What to work on:
For each line below that holds "agent", return the line as it stands.

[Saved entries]
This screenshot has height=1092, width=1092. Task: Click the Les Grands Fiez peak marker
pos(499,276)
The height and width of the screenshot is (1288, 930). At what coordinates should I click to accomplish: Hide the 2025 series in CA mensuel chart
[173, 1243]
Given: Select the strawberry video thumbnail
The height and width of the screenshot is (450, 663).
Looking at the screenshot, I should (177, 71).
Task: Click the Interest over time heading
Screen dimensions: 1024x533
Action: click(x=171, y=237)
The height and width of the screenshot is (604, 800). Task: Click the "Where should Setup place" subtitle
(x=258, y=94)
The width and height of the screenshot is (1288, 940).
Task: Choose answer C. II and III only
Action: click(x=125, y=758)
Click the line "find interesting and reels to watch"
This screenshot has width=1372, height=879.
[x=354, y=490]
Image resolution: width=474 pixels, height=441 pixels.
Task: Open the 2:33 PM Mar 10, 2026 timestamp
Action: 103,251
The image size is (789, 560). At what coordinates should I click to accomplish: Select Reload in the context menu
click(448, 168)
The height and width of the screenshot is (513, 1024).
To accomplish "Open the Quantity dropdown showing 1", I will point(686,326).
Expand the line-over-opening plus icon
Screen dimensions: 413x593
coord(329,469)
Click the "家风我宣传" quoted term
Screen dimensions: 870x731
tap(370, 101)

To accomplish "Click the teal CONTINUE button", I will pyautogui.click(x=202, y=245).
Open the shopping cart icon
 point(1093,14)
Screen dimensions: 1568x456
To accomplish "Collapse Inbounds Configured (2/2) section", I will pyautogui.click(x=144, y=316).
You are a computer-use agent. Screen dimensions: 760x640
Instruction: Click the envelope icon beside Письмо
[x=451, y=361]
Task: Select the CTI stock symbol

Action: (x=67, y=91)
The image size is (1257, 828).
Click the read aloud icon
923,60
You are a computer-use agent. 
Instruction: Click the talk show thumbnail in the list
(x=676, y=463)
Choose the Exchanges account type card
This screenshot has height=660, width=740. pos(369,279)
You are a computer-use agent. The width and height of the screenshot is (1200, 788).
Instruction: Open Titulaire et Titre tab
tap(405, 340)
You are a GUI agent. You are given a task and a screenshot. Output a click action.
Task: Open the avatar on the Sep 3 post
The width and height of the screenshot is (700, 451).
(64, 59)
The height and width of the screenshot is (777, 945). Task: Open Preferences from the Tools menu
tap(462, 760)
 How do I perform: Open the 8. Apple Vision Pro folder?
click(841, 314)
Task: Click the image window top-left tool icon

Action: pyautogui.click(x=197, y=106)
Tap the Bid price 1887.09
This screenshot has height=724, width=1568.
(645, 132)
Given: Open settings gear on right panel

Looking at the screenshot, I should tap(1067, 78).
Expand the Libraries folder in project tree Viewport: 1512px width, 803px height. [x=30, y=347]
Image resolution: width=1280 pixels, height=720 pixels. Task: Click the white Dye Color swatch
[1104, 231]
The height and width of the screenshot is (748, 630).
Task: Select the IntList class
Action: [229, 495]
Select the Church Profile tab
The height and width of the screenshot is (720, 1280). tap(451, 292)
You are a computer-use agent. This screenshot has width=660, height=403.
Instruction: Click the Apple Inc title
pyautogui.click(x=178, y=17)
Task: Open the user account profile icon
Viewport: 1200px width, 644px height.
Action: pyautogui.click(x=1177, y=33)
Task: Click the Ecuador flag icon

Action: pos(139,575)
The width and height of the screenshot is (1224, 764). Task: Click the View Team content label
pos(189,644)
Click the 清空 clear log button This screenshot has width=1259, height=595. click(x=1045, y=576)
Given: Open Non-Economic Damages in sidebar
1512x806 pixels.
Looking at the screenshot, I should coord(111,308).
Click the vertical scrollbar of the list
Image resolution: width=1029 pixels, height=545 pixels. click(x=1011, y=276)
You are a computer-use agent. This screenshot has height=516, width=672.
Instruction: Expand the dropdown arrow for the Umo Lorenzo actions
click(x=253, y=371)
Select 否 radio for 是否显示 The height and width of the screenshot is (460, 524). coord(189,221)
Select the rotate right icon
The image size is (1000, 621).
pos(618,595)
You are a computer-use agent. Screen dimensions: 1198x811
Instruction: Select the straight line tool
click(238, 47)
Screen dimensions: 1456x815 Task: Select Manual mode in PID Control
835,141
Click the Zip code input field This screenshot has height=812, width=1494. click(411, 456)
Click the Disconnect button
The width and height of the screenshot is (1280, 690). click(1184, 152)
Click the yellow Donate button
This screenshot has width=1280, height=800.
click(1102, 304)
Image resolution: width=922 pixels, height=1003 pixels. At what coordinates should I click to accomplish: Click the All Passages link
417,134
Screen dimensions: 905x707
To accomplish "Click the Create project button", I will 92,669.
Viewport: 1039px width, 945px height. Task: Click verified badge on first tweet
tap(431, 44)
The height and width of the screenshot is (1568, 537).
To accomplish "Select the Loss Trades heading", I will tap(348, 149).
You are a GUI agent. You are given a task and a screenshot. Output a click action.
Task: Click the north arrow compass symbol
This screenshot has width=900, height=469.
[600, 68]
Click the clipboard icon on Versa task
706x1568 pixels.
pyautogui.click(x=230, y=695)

Completed exercise:
You are a computer-use agent. Screen dimensions: 760x640
You are a computer-use agent. 
You are a computer-use agent. The width and height of the screenshot is (1200, 788).
You are a GUI agent. You are given a task and a screenshot. Output a click action.
You are a computer-use agent. This screenshot has width=660, height=403.
You are a computer-use agent. This screenshot has height=516, width=672.
You are a computer-use agent. Screen dimensions: 1198x811
You are a GUI agent. You are given a task and a screenshot. Output a click action.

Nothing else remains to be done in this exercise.